По телевизору показывают репортаж о приюте для малолетних правонарушителей в Марк-ан-Борель на севере Франции. Здесь содержатся одни лишь юноши, взятые на попечение до пяти часов и свободные затем в течение всего вечера. Они не знают, чем заняться, курят в комнатах коноплю: «одна затяжка и все ОК». Они никогда не говорят о школе, как будто бы она никогда не существовала в их жизни. Некоторые не умеют читать. Многие не ведают, что писать нужно с верхней части страницы тетради, они же начинают писать с середины, снизу, везде. Они говорят, что высшее благо — это позабавиться (попортить машины и т. д.) и не быть застигнутым врасплох. Они убеждены, что в будущем будут думать, что провели свою юность с большой пользой (если быть молодым — это делать домашние задания, не валяя при этом дурака, то это — не настоящая жизнь). «Валять дурака» — это синоним к «получать наслаждение». В первую очередь они хотят жить не для блага, а для удовольствия: совершать легкие преступления, принимать наркотики, и т. д… И здесь сложно сделать вывод, кто наиболее ужасен в своей массе: эти молодые люди или же маркиз де Сад, произведения которого претендуют на некоторый эстетизм.
15 января.
На платформе станции Сержи, внизу указательной таблички написано: МОСТ КАРДИНЕТ . Здесь не останавливается ни один поезд.
15 февраля.
Д. говорит и магазинах Сержи, возвращаясь оттуда в одежде «от кутюр».

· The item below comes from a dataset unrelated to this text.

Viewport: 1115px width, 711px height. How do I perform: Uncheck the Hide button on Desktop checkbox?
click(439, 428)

На нем свитер фирмы «Marks & Spencer» которым он хвалится. «Лакосты» я передал своей дочери», — говорит он, склоняя марку любимой им одежды, как название какого-нибудь предмета. Он не знает, что представители привилегированного класса не носят больше «Лакост» с тех пор, как в нем стала щеголять «молодежь из пригорода». Если ему сказать — то, вероятно, это глубоко его заденет. Марка одежды — это показатель, благодаря которому люди относят себя к определенному сословию, нишу которого они намерены занять.

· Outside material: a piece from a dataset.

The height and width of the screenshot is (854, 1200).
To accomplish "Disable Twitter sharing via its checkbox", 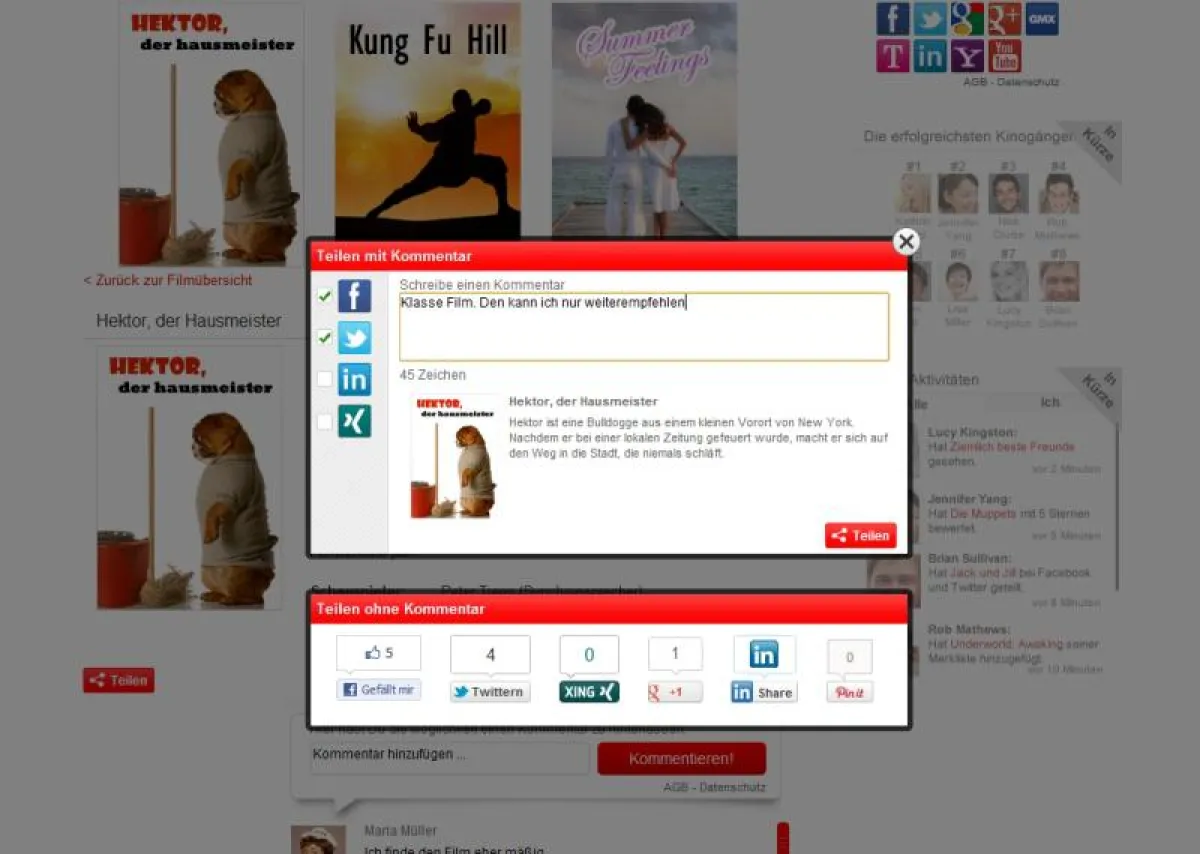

(Воспоминание об С, переодевающегося однажды вечером, гордо перечисляя со своим славянским акцентом каждый предмет одежды, который он одевал: рубашка от «Черутти», галстук от «Диор», брюки от «Сэн-Лорана», ремень от «Ланвено», и т. д. Словно части доспехов, торжественно надеваемые средневековым рыцарем. Под одеждой он носил белую майку и семейные трусы, согласно традиции стран восточной Европы.
24 марта.
Журналист распространяет результаты опроса общественного мнения: 42 процента опрошенных французов ответили, что «слишком много арабов», добавляя при этом, что все чаще и чаще можно услышать расистские высказывания. Фраза «слишком много арабов» — единственная по-настоящему запоминающаяся. Если заменить арабов на евреев, то можно заметить, что различие между 1999 и 1939 годами не так уж и велико. Этот опрос, а также способ его подачи хитрым образом оправдывают расизм. В нашем сознании то, что является всего лишь общественным мнением, становится правдой.
27 марта.
НАТО решило вмешаться в урегулирование «сербского вопроса». Как обычно, впечатление того, что не знаешь, что законно, а что нет. И вот, вечером, я снова вижу Белград: большая площадь, кафе, полное посетителей, цыганские дети, бегающие от одного стола к другому, которых никто не прогоняет (патернализм, уверенность в своем превосходстве или же благодушие?).
Белград рано утром. Цепь автобусов, в которые поднимаются люди, знающие, что сегодня с ними воюют. У меня не осталось ни образов, ни воспоминаний, касающихся Косово.
6 апреля.
В течение всей ночи Белград и другие сербские города подвергались бомбардировке. В это же время сербские войска продолжали спокойно творить бесчинства в Косово, побуждали косоваров к бегству. Страшная смертельная хореография в вертикальном и горизонтальном направлениях на разделенных сценах.